__Material provided__.
■ ■ ■ ■ ■

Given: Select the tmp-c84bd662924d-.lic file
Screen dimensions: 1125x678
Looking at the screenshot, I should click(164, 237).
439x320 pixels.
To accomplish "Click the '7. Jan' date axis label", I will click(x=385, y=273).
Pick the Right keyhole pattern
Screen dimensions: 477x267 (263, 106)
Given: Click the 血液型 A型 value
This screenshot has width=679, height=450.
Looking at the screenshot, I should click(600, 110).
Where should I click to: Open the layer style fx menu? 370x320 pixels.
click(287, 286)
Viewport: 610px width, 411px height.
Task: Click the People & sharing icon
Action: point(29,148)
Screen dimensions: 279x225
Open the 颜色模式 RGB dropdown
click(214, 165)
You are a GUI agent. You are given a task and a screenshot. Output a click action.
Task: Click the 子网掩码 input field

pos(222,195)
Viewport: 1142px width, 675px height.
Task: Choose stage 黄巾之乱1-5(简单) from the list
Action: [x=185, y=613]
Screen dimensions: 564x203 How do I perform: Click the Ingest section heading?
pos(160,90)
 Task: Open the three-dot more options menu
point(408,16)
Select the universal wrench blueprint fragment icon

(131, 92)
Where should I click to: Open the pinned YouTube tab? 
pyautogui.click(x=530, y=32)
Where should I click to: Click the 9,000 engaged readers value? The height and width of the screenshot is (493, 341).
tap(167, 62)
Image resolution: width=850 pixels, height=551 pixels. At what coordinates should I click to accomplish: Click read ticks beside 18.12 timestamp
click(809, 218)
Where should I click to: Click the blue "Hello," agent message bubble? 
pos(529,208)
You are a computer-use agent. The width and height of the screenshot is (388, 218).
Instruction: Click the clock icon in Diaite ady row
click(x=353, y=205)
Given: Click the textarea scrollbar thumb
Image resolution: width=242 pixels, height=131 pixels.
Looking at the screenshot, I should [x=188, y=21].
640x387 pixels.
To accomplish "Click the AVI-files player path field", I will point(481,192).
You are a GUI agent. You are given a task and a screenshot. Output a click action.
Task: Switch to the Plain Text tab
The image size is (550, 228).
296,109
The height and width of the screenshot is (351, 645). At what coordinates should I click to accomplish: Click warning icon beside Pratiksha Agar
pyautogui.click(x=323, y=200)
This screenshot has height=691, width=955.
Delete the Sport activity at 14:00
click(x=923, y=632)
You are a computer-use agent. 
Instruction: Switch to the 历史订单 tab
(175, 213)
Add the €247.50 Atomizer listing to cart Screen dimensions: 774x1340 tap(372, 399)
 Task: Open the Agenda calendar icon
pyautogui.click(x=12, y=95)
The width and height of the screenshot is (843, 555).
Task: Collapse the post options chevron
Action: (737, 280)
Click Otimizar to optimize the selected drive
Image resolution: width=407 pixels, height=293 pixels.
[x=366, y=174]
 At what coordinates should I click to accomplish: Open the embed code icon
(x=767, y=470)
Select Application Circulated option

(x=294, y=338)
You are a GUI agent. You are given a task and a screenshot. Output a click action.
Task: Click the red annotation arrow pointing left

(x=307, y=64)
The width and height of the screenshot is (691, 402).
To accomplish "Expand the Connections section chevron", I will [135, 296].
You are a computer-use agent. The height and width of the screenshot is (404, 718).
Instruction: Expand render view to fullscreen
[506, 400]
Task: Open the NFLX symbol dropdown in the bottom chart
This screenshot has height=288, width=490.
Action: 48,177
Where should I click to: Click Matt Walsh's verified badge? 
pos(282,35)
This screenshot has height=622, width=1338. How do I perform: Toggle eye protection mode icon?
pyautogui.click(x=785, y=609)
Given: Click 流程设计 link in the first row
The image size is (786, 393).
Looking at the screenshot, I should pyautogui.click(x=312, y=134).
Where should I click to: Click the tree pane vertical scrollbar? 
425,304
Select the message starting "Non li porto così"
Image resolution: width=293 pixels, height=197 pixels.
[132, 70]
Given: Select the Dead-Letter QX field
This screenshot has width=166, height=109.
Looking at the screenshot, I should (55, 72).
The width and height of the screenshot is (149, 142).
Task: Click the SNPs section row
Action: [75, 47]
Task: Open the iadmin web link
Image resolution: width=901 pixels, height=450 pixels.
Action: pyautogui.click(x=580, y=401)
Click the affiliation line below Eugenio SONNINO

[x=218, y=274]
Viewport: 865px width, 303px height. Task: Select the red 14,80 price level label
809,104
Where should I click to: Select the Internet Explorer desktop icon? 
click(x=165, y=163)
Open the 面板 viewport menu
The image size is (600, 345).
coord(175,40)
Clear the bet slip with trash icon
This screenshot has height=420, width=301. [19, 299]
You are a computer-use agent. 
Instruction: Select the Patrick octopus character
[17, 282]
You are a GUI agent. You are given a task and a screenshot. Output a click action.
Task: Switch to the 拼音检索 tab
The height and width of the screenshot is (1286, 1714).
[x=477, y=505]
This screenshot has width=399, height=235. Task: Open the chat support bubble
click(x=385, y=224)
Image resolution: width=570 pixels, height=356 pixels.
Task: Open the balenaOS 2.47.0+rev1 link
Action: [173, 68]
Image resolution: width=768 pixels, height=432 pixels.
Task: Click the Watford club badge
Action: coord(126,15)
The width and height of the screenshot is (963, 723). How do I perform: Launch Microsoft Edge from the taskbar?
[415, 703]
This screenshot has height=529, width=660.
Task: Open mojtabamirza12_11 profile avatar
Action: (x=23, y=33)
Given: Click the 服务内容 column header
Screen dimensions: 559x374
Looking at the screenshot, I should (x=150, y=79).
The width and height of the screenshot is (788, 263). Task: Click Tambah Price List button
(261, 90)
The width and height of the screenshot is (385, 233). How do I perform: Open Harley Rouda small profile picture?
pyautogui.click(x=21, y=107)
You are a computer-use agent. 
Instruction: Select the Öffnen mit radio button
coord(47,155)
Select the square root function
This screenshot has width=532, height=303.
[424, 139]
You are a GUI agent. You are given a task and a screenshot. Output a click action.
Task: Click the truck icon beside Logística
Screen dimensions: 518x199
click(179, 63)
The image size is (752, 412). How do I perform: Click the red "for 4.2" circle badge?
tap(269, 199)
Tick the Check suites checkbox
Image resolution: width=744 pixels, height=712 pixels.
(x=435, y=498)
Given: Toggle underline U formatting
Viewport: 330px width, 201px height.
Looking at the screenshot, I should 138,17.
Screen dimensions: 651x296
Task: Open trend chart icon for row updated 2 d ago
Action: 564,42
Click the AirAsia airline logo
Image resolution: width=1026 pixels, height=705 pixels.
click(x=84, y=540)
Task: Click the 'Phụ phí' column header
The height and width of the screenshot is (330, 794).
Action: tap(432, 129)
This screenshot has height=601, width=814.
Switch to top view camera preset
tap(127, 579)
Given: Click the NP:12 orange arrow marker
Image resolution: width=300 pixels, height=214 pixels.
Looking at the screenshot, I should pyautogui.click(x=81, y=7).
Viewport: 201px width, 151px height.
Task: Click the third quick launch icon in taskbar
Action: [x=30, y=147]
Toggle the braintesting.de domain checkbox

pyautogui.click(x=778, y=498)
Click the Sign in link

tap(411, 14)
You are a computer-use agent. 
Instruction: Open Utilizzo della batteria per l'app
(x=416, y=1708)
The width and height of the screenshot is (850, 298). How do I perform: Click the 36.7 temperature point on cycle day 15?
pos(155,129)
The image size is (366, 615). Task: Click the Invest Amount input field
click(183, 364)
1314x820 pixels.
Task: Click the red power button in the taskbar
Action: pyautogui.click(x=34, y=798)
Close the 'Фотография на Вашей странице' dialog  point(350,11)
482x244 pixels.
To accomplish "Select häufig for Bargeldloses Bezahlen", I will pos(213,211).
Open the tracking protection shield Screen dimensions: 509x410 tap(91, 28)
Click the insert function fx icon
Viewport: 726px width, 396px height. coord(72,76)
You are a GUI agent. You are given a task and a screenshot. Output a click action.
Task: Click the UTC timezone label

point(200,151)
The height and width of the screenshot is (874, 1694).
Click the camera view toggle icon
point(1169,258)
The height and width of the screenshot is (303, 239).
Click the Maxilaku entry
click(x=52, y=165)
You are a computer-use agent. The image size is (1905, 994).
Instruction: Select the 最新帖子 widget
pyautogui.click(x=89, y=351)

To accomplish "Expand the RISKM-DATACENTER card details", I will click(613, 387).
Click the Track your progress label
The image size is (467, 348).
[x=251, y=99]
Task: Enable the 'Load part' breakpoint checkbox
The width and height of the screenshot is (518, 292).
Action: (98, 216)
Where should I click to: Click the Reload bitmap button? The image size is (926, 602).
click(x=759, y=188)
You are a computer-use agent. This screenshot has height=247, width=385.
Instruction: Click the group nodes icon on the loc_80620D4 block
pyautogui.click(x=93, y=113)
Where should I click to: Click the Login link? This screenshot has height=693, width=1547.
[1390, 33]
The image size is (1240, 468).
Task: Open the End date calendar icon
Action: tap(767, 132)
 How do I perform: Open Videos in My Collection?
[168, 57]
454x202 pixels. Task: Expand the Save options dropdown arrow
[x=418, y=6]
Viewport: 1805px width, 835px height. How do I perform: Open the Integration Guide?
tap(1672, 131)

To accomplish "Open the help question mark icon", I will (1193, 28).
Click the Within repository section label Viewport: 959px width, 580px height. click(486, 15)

■ ■ ■ ■ ■

__Problem__.
Look back at the entries above. Retype the line with "Instruction: Switch to the 历史订单 tab", the line with "You are a computer-use agent. The height", and all lines in between.

__Your response__.
Instruction: Switch to the 历史订单 tab
(175, 213)
Add the €247.50 Atomizer listing to cart Screen dimensions: 774x1340 tap(372, 399)
 Task: Open the Agenda calendar icon
pyautogui.click(x=12, y=95)
The width and height of the screenshot is (843, 555).
Task: Collapse the post options chevron
Action: (737, 280)
Click Otimizar to optimize the selected drive
Image resolution: width=407 pixels, height=293 pixels.
[x=366, y=174]
 At what coordinates should I click to accomplish: Open the embed code icon
(x=767, y=470)
Select Application Circulated option

(x=294, y=338)
You are a GUI agent. You are given a task and a screenshot. Output a click action.
Task: Click the red annotation arrow pointing left

(x=307, y=64)
The width and height of the screenshot is (691, 402).
To accomplish "Expand the Connections section chevron", I will [135, 296].
You are a computer-use agent. The height and width of the screenshot is (404, 718).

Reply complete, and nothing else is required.